• Work order
The records are to be copied exactly and in full.

Stored records:
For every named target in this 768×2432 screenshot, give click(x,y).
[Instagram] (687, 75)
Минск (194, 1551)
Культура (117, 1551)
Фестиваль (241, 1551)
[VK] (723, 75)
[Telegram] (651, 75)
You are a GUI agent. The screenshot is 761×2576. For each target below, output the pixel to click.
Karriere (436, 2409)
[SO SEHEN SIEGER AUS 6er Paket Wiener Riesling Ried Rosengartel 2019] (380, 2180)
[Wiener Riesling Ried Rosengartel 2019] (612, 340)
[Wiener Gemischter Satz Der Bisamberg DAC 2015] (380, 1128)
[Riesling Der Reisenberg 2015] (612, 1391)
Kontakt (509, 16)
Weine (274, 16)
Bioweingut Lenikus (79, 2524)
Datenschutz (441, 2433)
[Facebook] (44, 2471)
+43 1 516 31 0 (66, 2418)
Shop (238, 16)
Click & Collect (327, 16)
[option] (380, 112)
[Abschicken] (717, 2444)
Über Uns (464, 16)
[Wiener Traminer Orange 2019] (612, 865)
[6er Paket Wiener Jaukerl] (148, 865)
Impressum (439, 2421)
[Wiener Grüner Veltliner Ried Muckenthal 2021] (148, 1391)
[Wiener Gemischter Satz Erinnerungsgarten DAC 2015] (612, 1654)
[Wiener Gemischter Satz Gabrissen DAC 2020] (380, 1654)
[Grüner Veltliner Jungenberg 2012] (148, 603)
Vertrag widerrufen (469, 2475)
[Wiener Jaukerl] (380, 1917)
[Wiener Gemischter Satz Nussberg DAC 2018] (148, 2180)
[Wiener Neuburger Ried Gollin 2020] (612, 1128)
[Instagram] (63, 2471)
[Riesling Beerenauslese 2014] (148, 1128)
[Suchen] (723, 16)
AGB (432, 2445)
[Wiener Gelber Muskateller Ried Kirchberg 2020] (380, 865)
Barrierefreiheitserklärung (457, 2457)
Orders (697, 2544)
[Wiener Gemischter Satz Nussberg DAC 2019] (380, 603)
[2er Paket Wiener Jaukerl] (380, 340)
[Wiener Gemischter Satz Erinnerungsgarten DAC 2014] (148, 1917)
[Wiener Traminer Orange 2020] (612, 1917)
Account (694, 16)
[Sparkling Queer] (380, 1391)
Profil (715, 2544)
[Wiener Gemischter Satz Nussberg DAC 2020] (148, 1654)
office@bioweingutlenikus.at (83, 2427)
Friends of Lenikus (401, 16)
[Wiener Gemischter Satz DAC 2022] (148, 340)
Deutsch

• Final answer
For every named target in this 768×2432 screenshot, give click(x,y).
[Instagram] (687, 75)
Минск (194, 1551)
Культура (117, 1551)
Фестиваль (241, 1551)
[VK] (723, 75)
[Telegram] (651, 75)
You are a GUI agent. The screenshot is 761×2576. For each target below, output the pixel to click.
Karriere (436, 2409)
[SO SEHEN SIEGER AUS 6er Paket Wiener Riesling Ried Rosengartel 2019] (380, 2180)
[Wiener Riesling Ried Rosengartel 2019] (612, 340)
[Wiener Gemischter Satz Der Bisamberg DAC 2015] (380, 1128)
[Riesling Der Reisenberg 2015] (612, 1391)
Kontakt (509, 16)
Weine (274, 16)
Bioweingut Lenikus (79, 2524)
Datenschutz (441, 2433)
[Facebook] (44, 2471)
+43 1 516 31 0 (66, 2418)
Shop (238, 16)
Click & Collect (327, 16)
[option] (380, 112)
[Abschicken] (717, 2444)
Über Uns (464, 16)
[Wiener Traminer Orange 2019] (612, 865)
[6er Paket Wiener Jaukerl] (148, 865)
Impressum (439, 2421)
[Wiener Grüner Veltliner Ried Muckenthal 2021] (148, 1391)
[Wiener Gemischter Satz Erinnerungsgarten DAC 2015] (612, 1654)
[Wiener Gemischter Satz Gabrissen DAC 2020] (380, 1654)
[Grüner Veltliner Jungenberg 2012] (148, 603)
Vertrag widerrufen (469, 2475)
[Wiener Jaukerl] (380, 1917)
[Wiener Gemischter Satz Nussberg DAC 2018] (148, 2180)
[Wiener Neuburger Ried Gollin 2020] (612, 1128)
[Instagram] (63, 2471)
[Riesling Beerenauslese 2014] (148, 1128)
[Suchen] (723, 16)
AGB (432, 2445)
[Wiener Gelber Muskateller Ried Kirchberg 2020] (380, 865)
Barrierefreiheitserklärung (457, 2457)
Orders (697, 2544)
[Wiener Gemischter Satz Nussberg DAC 2019] (380, 603)
[2er Paket Wiener Jaukerl] (380, 340)
[Wiener Gemischter Satz Erinnerungsgarten DAC 2014] (148, 1917)
[Wiener Traminer Orange 2020] (612, 1917)
Account (694, 16)
[Sparkling Queer] (380, 1391)
Profil (715, 2544)
[Wiener Gemischter Satz Nussberg DAC 2020] (148, 1654)
office@bioweingutlenikus.at (83, 2427)
Friends of Lenikus (401, 16)
[Wiener Gemischter Satz DAC 2022] (148, 340)
Deutsch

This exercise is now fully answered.